Dunkirk achieves this by stubbornly denying us context--not just for its characters, but for its conflict. Nolan's war-centric gaze is brutal in its discipline. One never gets a sense of the world beyond Dunkirk. The battle's historical backstory is never elaborated, nor is the enemy seen or identified. No generals strategize over maps, no civilians fret over the fates of their beloved. No politics are debated, no ideologies trumpeted. Dunkirk is a historical film, yet the Dunkirk of the film exists outside of history. The film is about time--embedded in Hans Zimmer's musical tracks is the ticking of the clock--yet it exists somewhere beyond it. Dunkirk is as lost as the frightened soldiers who dot its gray shores, an island adrift in the oceans of the cosmos, alone. Nothing exists beyond Dunkirk for these soldiers, so nothing exists for us.

This denial of context is a denial of distraction. It infuses the film with an existential urgency, a visceral immediacy. Expectations of plot, of characterization, are shot down as explosively as the German planes circling the beach like vultures.

From this wreckage of plots and planes emerges the film's electrifying clarity, the single impulse that consumes its characters and its audience: survival. The skies scream fire and the waters vomit tar, and the soldiers caught in between have no choice but to survive. We are never informed why they want to survive, nor are we told why we should care. In lesser films, this would be a critical storytelling flaw. Here, it is the key to the film's devastating emotional impact.

We connect to the characters not because we know them, but because we know their circumstances. We don't literally know their circumstances, of course, because few of the film's viewers would have fought in World War II, or any war, for that matter. Nolan draws upon the technical powers of cinema, rather than the affective powers of narrative, to bridge the gap between foreignness and familiarity, between intimacy and indifference.

As film critic Richard Brody memorably put it in the New Yorker, Dunkirk is Nolan's first virtual reality film. It is a film deliberately designed to have a limited shelf-life, as it is at its most efficacious when viewed in theaters, and in particular in IMAX. Most films survive the demotion from IMAX projection to 7.5-inch phone screen with their essential organs intact. Dunkirk, however, is a fundamentally lesser film if viewed in any format but the biggest and the loudest. Only in IMAX can a viewer feel his ears ring and his teeth chatter and his body vibrate as bombs detonate inches away. Only here can the viewer almost convince himself that he tastes salt in the air, and smells smoke in the distance, and hears motors passing close overhead. Only when a viewer exposes himself to this sensory assault will he instinctively connect, on the most primal of levels, with the anonymous soldiers on screen. 

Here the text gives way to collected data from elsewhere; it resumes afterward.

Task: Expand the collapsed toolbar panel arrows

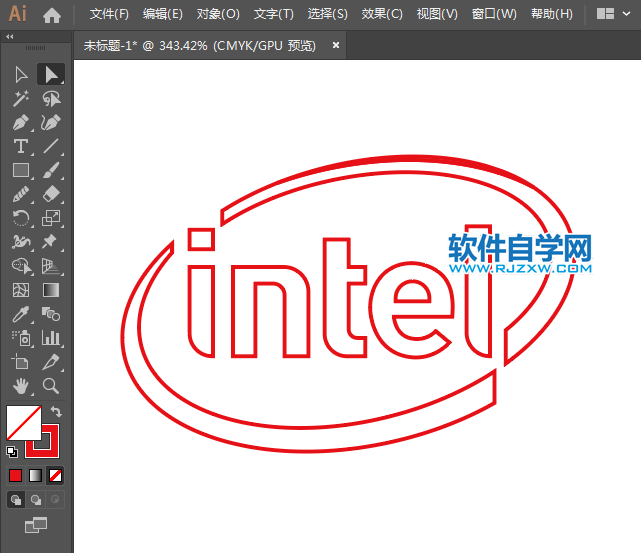Action: pos(10,37)
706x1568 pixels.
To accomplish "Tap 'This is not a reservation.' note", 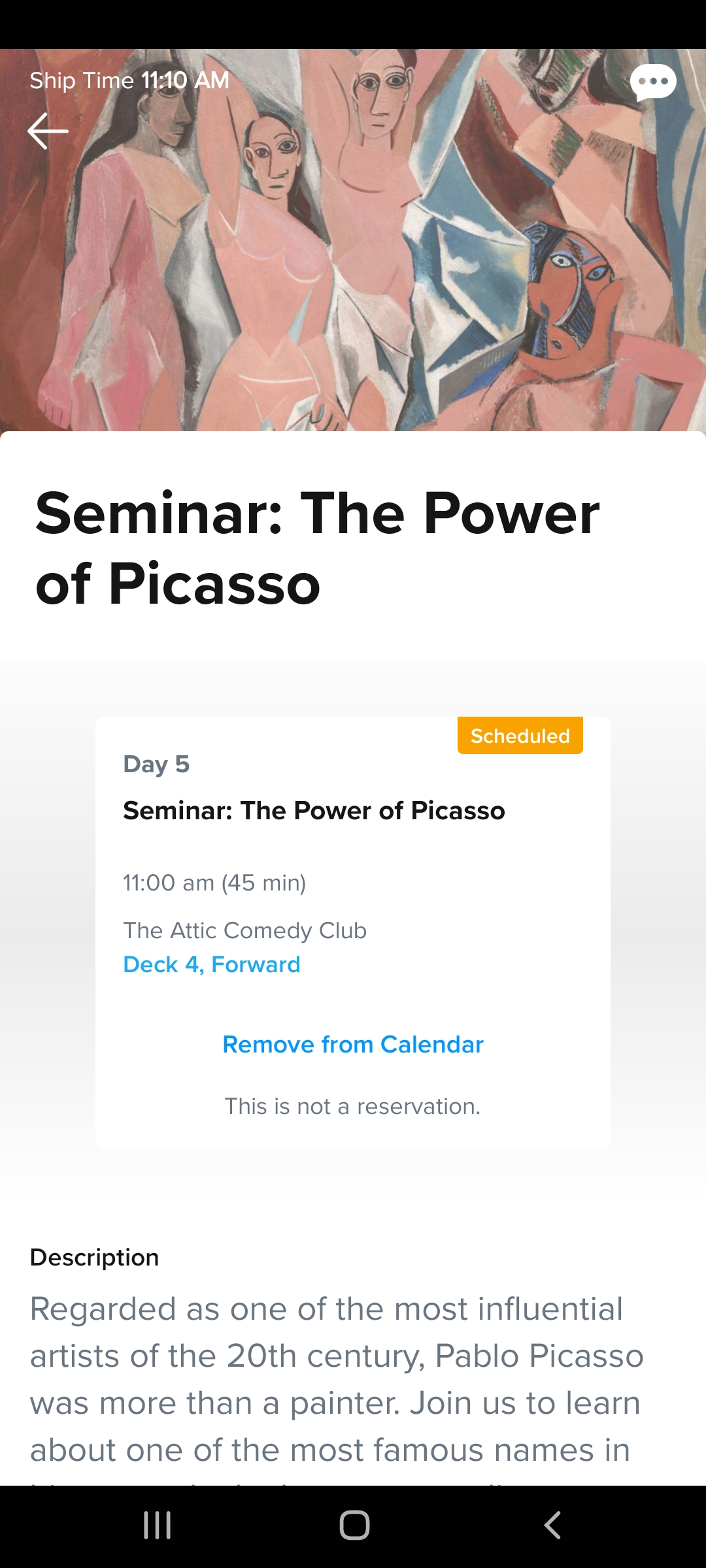I will pos(353,1106).
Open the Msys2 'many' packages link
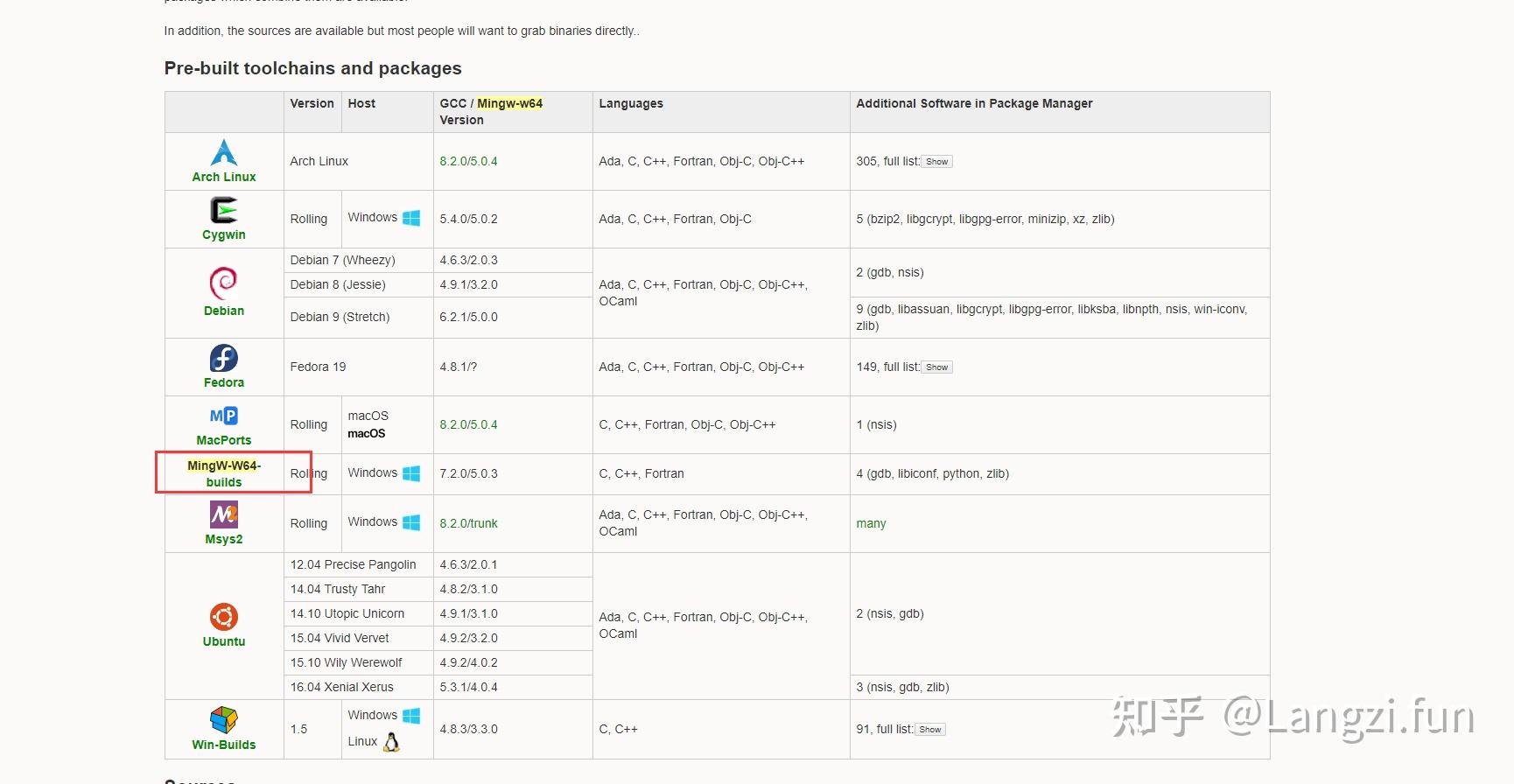The height and width of the screenshot is (784, 1514). click(871, 523)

Nolan has stripped his characters of everything else--of all distractions--so that it is only on this elemental level that we can connect with them. It is a profound connection, one that speaks to a common humanity. The men on your screen are your brothers, even if you know nothing of them. "Danger is the anvil on which trust is forged." On this, too, do we forge our sympathy, perhaps even our empathy. 

Dunkirk, then, for all that its suppresses traditional characterization, never assumes the viewer's empathy. It earns it, but simply opts to do so through technical coercion rather than narrative coaxing. Even in a film, in a story, as experimental as Nolan's, empathy remains a prize for which the storyteller must labor.